◆ ASSIGNMENT ◆
Copy out every line of the listing in which "computer" appears.

◆ RECORDS PROVIDED ◆

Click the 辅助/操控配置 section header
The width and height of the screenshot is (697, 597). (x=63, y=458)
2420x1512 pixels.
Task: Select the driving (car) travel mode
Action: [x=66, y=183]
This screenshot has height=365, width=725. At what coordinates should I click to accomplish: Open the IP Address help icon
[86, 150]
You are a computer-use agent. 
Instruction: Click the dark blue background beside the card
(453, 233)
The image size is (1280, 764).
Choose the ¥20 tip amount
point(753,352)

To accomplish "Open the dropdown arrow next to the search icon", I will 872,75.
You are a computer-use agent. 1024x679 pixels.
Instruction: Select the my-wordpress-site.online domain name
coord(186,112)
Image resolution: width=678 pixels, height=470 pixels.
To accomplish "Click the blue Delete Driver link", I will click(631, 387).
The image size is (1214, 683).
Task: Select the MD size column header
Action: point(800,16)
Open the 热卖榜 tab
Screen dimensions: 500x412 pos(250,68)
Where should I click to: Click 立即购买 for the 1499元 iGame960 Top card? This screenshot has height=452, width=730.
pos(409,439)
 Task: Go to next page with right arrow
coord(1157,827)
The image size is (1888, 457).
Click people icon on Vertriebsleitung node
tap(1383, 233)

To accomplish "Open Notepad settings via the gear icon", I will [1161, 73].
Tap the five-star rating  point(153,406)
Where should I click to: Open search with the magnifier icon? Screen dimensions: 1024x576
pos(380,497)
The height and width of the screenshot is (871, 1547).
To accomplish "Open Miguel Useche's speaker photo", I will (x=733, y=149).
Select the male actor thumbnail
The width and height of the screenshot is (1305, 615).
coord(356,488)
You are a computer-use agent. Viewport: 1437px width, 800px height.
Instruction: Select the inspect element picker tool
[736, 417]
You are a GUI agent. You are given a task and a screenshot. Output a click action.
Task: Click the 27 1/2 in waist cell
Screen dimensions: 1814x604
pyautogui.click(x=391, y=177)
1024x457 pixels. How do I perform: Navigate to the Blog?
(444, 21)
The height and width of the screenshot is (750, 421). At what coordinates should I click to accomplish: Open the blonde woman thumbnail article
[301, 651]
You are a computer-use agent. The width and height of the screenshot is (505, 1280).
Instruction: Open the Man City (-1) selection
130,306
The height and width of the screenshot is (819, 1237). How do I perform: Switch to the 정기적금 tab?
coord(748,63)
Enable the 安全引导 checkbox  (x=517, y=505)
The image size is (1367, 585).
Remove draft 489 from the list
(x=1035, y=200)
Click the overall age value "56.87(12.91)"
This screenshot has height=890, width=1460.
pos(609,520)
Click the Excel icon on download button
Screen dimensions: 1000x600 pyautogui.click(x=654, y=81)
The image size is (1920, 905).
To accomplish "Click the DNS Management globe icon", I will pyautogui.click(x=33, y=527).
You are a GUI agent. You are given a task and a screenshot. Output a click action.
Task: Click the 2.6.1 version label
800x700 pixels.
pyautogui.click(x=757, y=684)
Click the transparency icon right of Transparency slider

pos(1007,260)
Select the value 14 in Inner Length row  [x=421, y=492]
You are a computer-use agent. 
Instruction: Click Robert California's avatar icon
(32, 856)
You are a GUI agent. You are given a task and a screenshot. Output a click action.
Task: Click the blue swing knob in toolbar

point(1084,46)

◆ TASK SOLUTION ◆
You are a computer-use agent. 
You are a computer-use agent. 1024x679 pixels.
You are a computer-use agent. Viewport: 1437px width, 800px height.
You are a computer-use agent. The width and height of the screenshot is (505, 1280).
You are a computer-use agent. 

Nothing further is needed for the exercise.